→ **What you need to do**
Translate into Spanish this sentence from the forum thread that follows: "I'm an undergrad student, and even though I've finished implementing the algorithms in this paper, I am not required to do every single robustness test, even though I'd like to."

→ **Excerpted text**
Reply by bogfrog August 5, 20082008-08-05
Thanks for the input, everyone.  I'll take some time to digest what's been
written.

I'm an undergrad student, and even though I've finished implementing the
algorithms in this paper, I am not required to do every single robustness
test, even though I'd like to.  The other stuff is easier (filtering,
resampling, noise, etc), so maybe I'll finish implementing all those first
and come back to this.

Thanks again!




Reply by John O'Flaherty August 5, 20082008-08-05
On Tue, 05 Aug 2008 08:23:28 -0500, John O'Flaherty
<quiasmox@yeeha.com> wrote:

>On Tue, 05 Aug 2008 03:20:25 -0500, "bogfrog" <aj00mcgraw@gmail.com> >wrote: > >> >>> Doesn't the paper describing this compression give a mathematical >>>specification of what is meant? >> >> >>Nope, the 3 conditions I listed are all that it gives. It's just one out >>of a list of different signal degradations, simulated to test for >>robustness. >> >>In fact, if you want, you can take a look at the paper here: >> >>http://www.cs.northwestern.edu/~pardo/courses/eecs352/papers/audio%20fingerprint%20-%20haitsma.pdf >> >>Take a look at the beginning of section 4.4 (page 5 of the .pdf). > > I don't think the interpretation you gave is that intended, because >it is such an unlikely thing to happen to a signal as a natural >degradation. That leaves either instantaneous compression as I >described, or intentional gain compression as described in Richard >Dobson's post. I think what is intended was more likely the >instantaneous version, because no attack/decay parameters are given >for a gain shift, and the paper seems to be trying to give a complete >description of what was done. I would also reject a dB interpretation >of the numbers in the table, since they are expressed as ratios, and >dB are already ratios. > In my opinion, they intend a gain curve that rises from a base value >of 1.61 at -oo, changes slope to 1/1.73 = 0.578 at -46.4 dB, and >changes slope again to 1/8.94 = 0.111 at -28.6 dB. That would mean >calculating the net gain by seeing where you are on the curve, as I >described in my post. >For example, > The threshold points in voltage are >-46.4 dB : 0.00478 V >-28.6 dB : 0.03715 V > >For an input sample at -20 dB, the voltage would be +/- 0.1 V. The >degraded sample would have an instantaneous amplitude of >(.00478 * 1.73) + (0.03715 - .00478) * 0.578 + (0.1 - .03715) * 0.111 >= +/- 0.03395 V. > >That's my opinion, at any rate. I see that the authors' email >addresses are in the paper. Since the paper itself is in English, >though they appear to be Dutch, you might consider emailing them to >ask exactly what they meant.

→ **Stored rows**

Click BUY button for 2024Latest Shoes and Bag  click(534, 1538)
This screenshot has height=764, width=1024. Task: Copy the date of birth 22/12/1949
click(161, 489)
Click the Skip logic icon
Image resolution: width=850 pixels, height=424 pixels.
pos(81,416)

→ **Final answer**
Soy estudiante de grado y, aunque ya terminé de implementar los algoritmos de este artículo, no se me exige hacer todas y cada una de las pruebas de robustez, aunque me gustaría.